Commentary on the February 2012 BLS Jobs Report

For many years now CPEG has been saying that the U.S. economy is not going to truly return to any semblance of full employment without a large scale federal public jobs program that could be easily funded with a modest financial transaction or “speculator” tax.

While data released this morning by the BLS shows a (seasonally adjusted) Nonfarm payroll employment increase of 227,000 in February 2012 from January 2012 from the (CES) “Establishment” survey and a Civilian Employment increase of 428,000 in February 2012 from January 2012 from the (CPS) “Household” survey, that in normal times would indicate adequate growth, this rate of growth is not likely to restore our economy to pre-Great Recession or “Lesser Depression” (LD) employment levels anytime soon.

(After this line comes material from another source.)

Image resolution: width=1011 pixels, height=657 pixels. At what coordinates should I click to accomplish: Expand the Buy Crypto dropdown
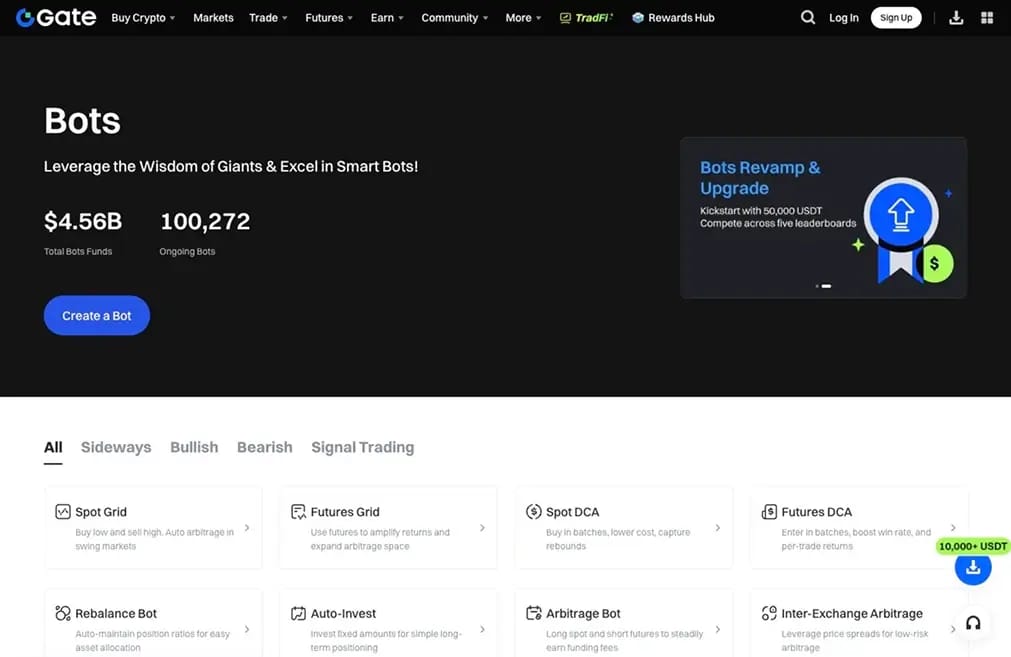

First a little data. The figures below, which show percentage job (from the Establishment survey), and employment (from the Household survey), declines from previous peak employment levels for all 11 post war recessions with “month 0” designated as the official “trough,” or end month, of the recession according the NBER Business Cycle dating committee, demonstrates why this downturn is more aptly described as a “Lesser Depression” than a “Great Recession”.

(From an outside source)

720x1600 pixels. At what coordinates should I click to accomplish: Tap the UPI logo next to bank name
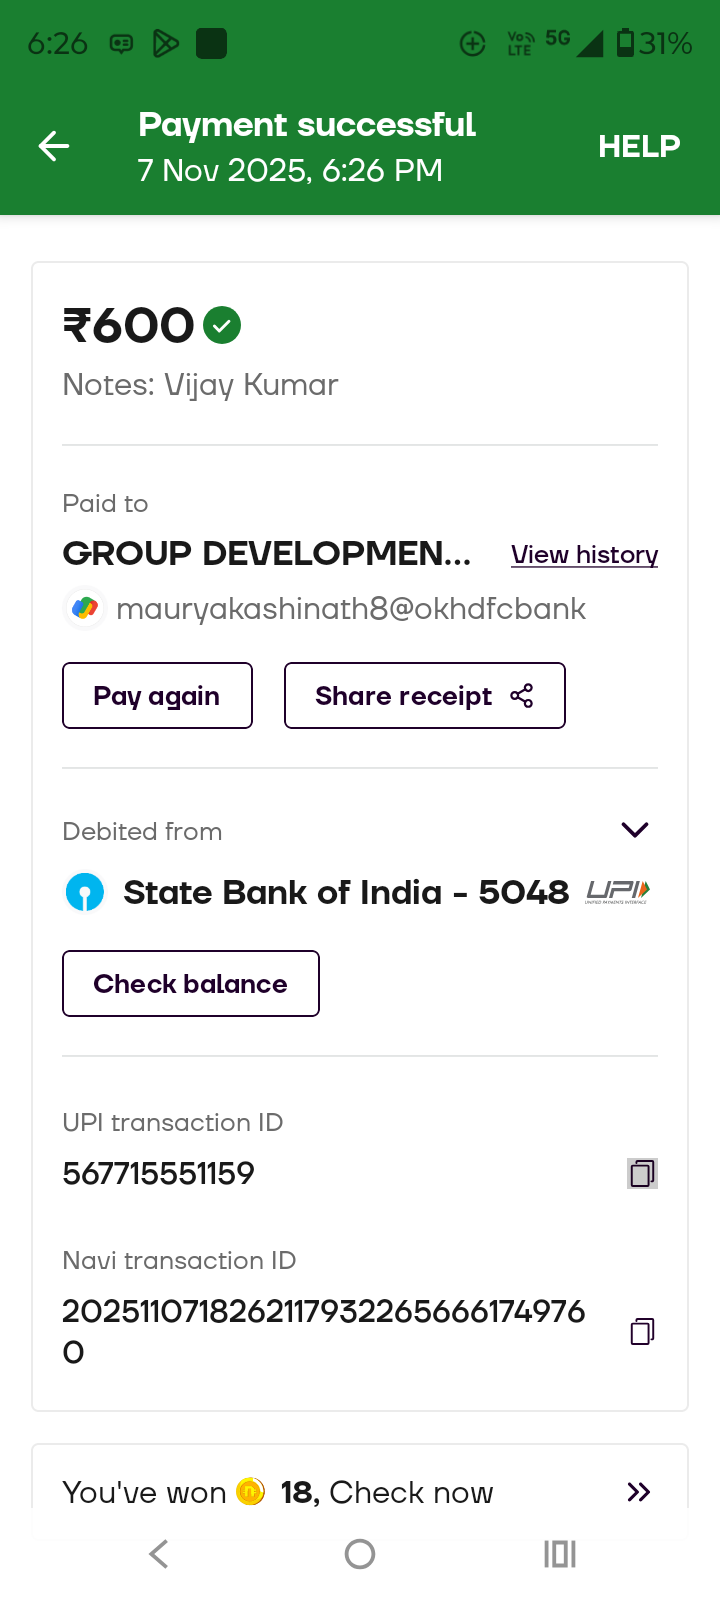pos(617,892)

As can be clearly seen from these graphs, the “Lesser Depression” that officially ended on June 2009 is completely out of the ballpark of all prior post-war recessions.

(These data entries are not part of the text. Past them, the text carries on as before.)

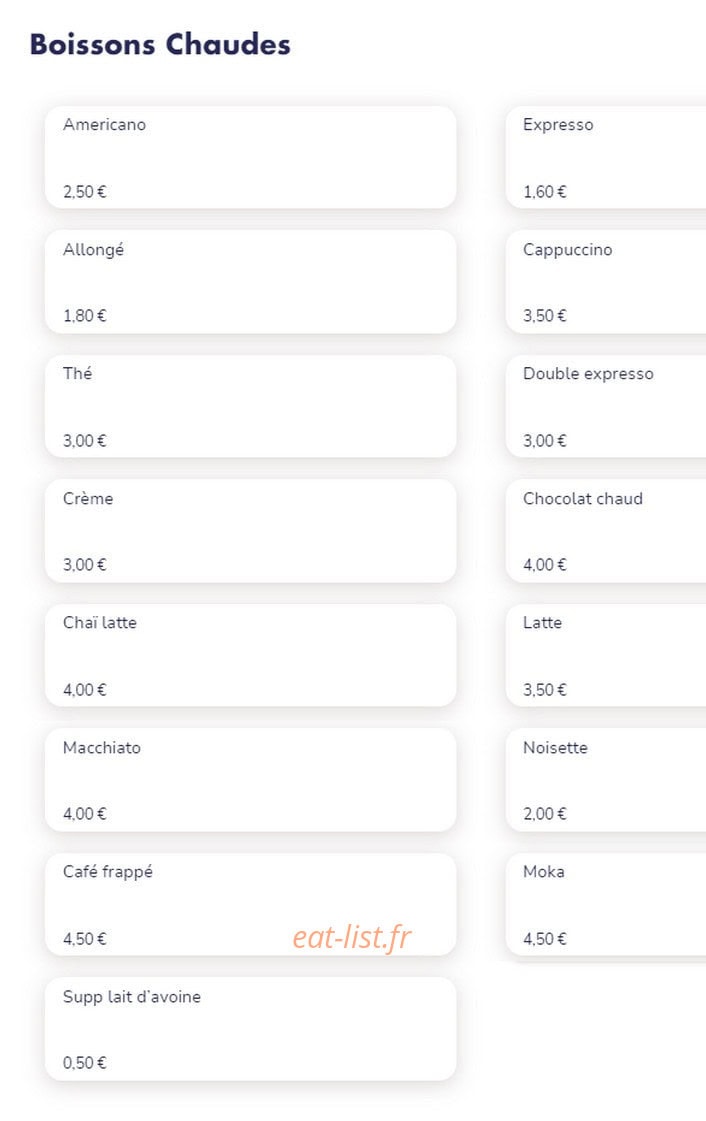Click the Boissons Chaudes heading

click(x=160, y=44)

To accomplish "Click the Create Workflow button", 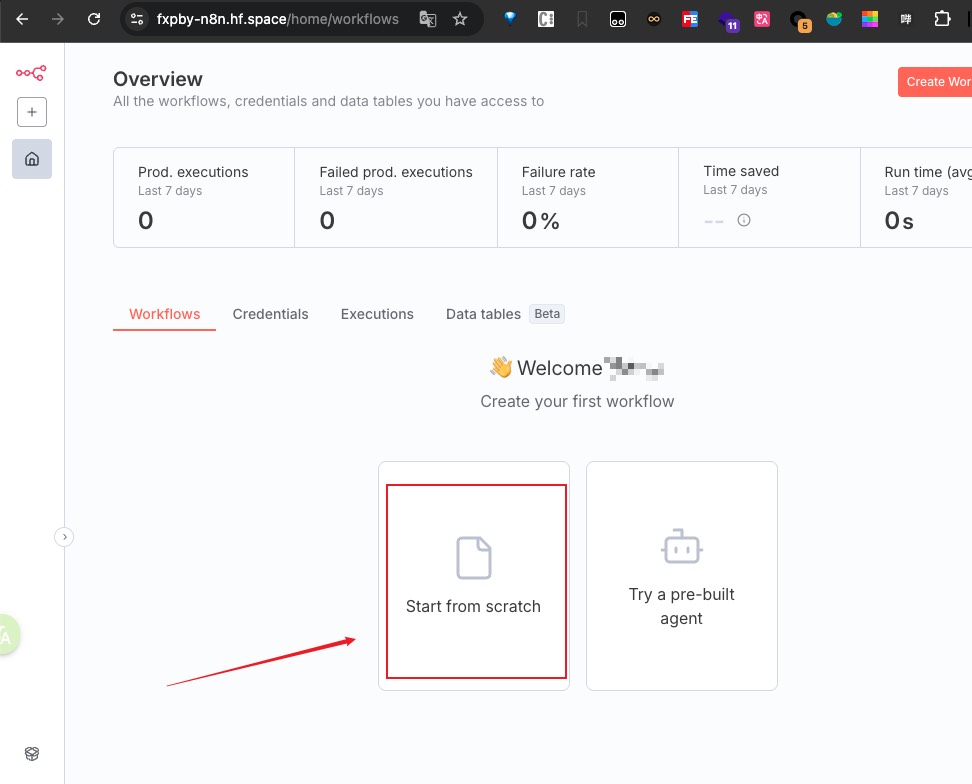I will (938, 82).
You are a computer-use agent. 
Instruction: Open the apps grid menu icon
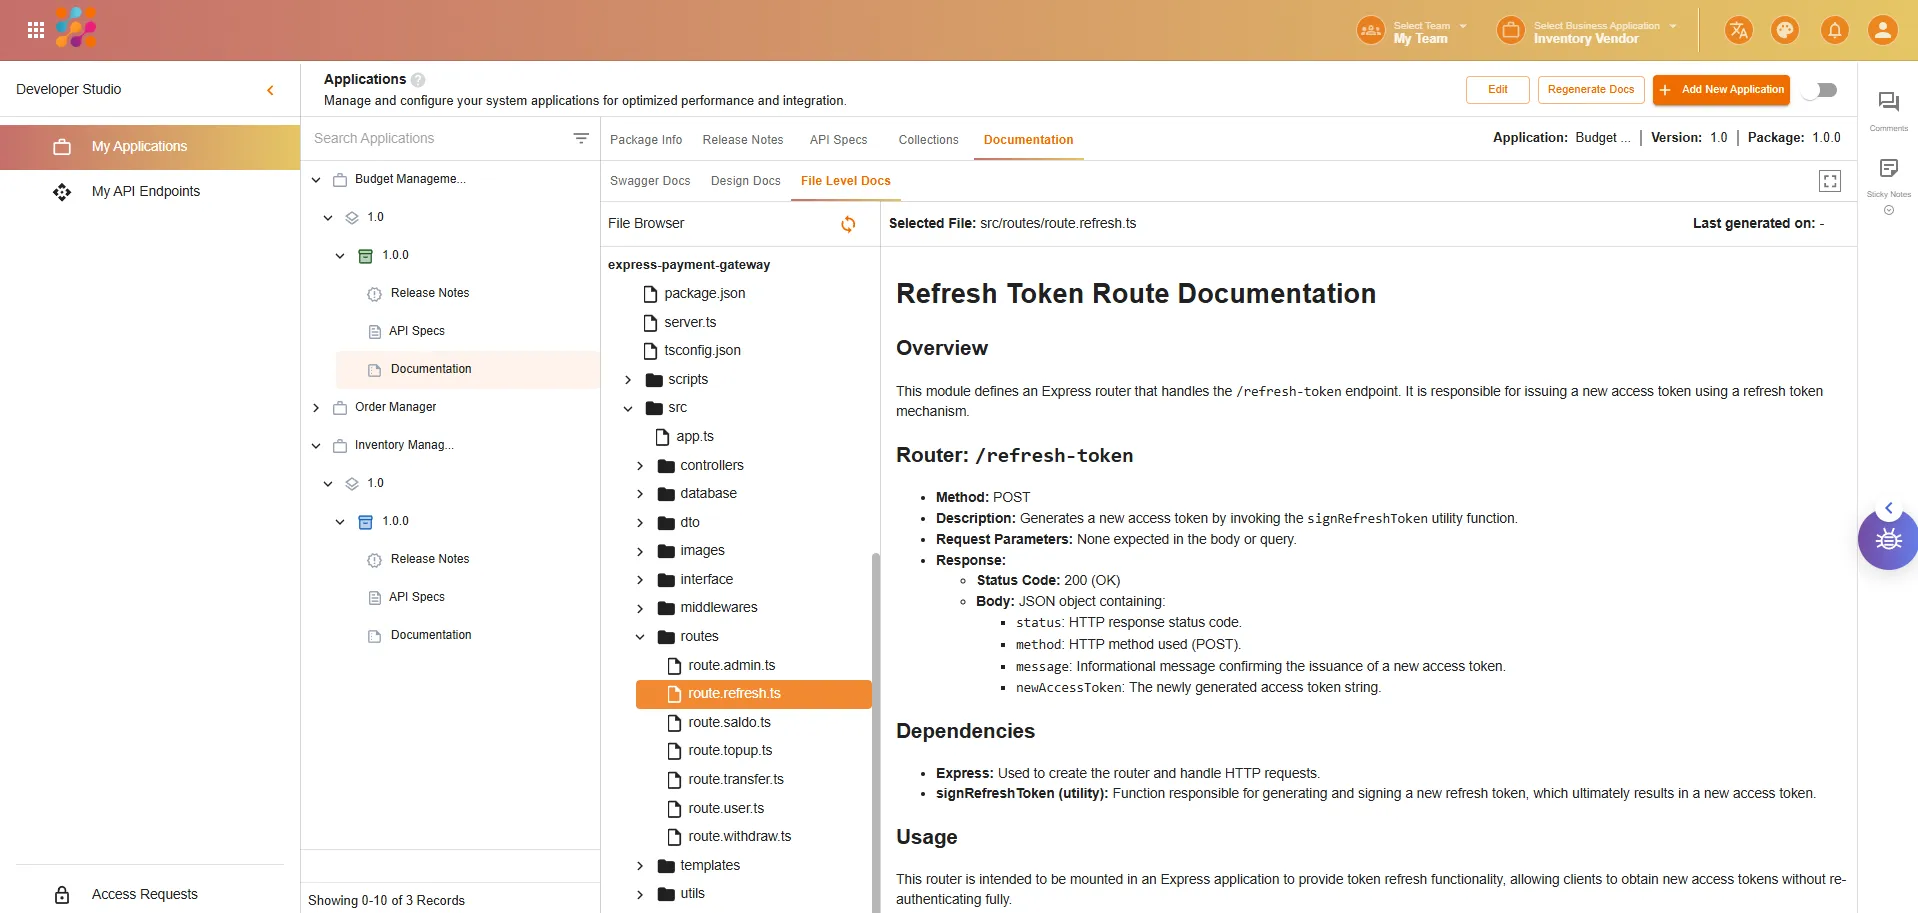[x=36, y=30]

But these data actually understate the problem, as they do not take into account necessary job growth for new entrants. Based on a quick calculation from years immediately preceding the Lesser Depression, since December 2007, the U.S. economy would have needed a 113,000 a month employment increase just to provide jobs for new entrants to the labor force. The Figure below takes this into account:

As can been seen from the graph, in the over two years since the official end of the Lesser Depression, there has been almost no recovery of employment relative to December 2007 after taking into account new entrants to the Labor Force. Another way to look at this is via the “Employment to Over 16 Population Ratio” as shown in the Figure below.

In December 2007, 62.7% of the over 16 population were employed, but in February 2012 only 58.6%. While this may seem like a small percentage decline, it shows that over 10 million (10,029,280) more people were not employed relative to the population in February 2012 than the corresponding number relative to the December 2007 population.

And here’s the kicker; taking into account the roughly 113,000 new jobs that need to be provided every month for new entrants (at the average rate of employment increase of the last year of 209,500 jobs a month), it would take another 104 months, or 8 years and 8 months of consistent average employment growth at this level to get back to pre-Lesser Depression employment levels. But this is highly unlikely as we are already 32 months from the LD’s June 2009 official end date and the longest post war expansion on record (ending November 2001) was 128 months.

Without major and radical changes in policy, it appears inconceivable that we will have a true recovery from the LD. This is why it is a Lesser Depression and not just a Great Recession.

Among other things, no recovery will be possible without broad based real increases in income. This is not happening. The BLS reports that average hourly earnings for all employees in private non-farm payrolls increased by only 1.9% over the last 12 months, whereas January 2011 to January 2012 CPI increased by 2.9%, meaning that real income declined by roughly 1.0% over the period.

By the way, Sweden, which has among the most generous levels of public spending on social services and among the largest public sectors of all wealthy countries, also had the fastest growth rate of all wealthy countries.